Offering himself for a stranger
AFTER AN EXHAUSTING DAY of forced labor in July of 1941, the prisoners at the Auschwitz concentration camp lined up for evening roll call, only to discover that a prisoner was missing. Immediately, guards and dogs began the hunt for the escaped inmate, a man from Block 14.
The remaining prisoners, already gaunt from living on a mere 300 to 500 calories a day, were forced to stand at attention for three hours while the search continued. But the real torture was wondering which prisoners from the escapee’s cell block would pay—as had been the case with the last two prison breaks—by being sentenced to a slow, agonizing death by starvation.
That evening the prisoners were sent to their bunks, but the next morning Nazi SS captain Karl Fritsch announced that the escaped prisoner had not been found. While everyone else was marched off to the fields for another day of work, the men of Block 14 were forced once again to stand at attention for hours.
Finally, Fritsch scrutinized each prisoner and, one by one, removed from the ranks 10 condemned men. One, Franciszek Gajowniczek, a Jewish sergeant in the Polish army, sobbed uncontrollably, wailing, “My poor wife! My poor children!”

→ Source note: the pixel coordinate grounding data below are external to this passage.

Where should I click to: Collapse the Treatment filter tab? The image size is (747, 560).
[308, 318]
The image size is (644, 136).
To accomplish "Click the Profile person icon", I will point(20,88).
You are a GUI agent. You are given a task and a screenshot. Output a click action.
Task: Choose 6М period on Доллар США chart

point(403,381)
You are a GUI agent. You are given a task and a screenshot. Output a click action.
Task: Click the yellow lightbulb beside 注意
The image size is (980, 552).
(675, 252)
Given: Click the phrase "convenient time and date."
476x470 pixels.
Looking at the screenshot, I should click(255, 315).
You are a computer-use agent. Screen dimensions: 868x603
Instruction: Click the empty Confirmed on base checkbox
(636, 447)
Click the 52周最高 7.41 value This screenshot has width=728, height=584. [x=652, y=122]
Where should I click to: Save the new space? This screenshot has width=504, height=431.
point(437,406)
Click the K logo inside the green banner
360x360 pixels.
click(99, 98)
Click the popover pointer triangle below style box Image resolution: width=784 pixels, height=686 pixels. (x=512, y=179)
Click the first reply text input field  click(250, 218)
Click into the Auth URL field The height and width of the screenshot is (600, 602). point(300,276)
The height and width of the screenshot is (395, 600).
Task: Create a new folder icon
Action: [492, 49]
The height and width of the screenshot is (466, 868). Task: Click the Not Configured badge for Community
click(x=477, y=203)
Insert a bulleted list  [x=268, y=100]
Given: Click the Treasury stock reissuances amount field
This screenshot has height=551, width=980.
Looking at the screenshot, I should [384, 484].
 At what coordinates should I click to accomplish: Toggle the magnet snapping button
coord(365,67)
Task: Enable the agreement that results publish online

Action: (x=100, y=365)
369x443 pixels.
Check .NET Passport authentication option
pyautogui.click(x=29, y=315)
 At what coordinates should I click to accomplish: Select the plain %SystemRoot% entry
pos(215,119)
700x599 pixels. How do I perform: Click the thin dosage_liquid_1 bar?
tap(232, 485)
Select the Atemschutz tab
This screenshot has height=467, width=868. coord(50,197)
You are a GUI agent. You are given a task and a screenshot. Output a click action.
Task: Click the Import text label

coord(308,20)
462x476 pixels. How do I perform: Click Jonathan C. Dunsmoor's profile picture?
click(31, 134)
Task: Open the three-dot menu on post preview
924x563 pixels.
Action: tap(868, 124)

It was then that prisoner #16670 stepped out of line and walked toward Fritsch—a brave move, given the machine guns aimed at him. When Fritsch demanded what “this Polish pig” wanted, the man removed his hat and quietly said, “I would like to die in place of one of these men.”
That prisoner was Maximilian Kolbe, a 47-year-old Franciscan priest who convinced the Nazi commander that an old, frail priest would be a better choice than the young, distraught husband and father. Kolbe’s heroic self-sacrifice led him to be venerated as a saint and martyr by Catholics worldwide and to serve as an inspiration to people of all faiths.
Ultimate sacrifice
A replica of Cell Block 11 where Kolbe died sits in the middle of a small museum at the National Shrine of Maximilian Kolbe in Libertyville, just north of Chicago. The museum also has on display a brick from Auschwitz’s Crematorium 1, barbed wire from the concentration camp, and a relic of Kolbe’s hair.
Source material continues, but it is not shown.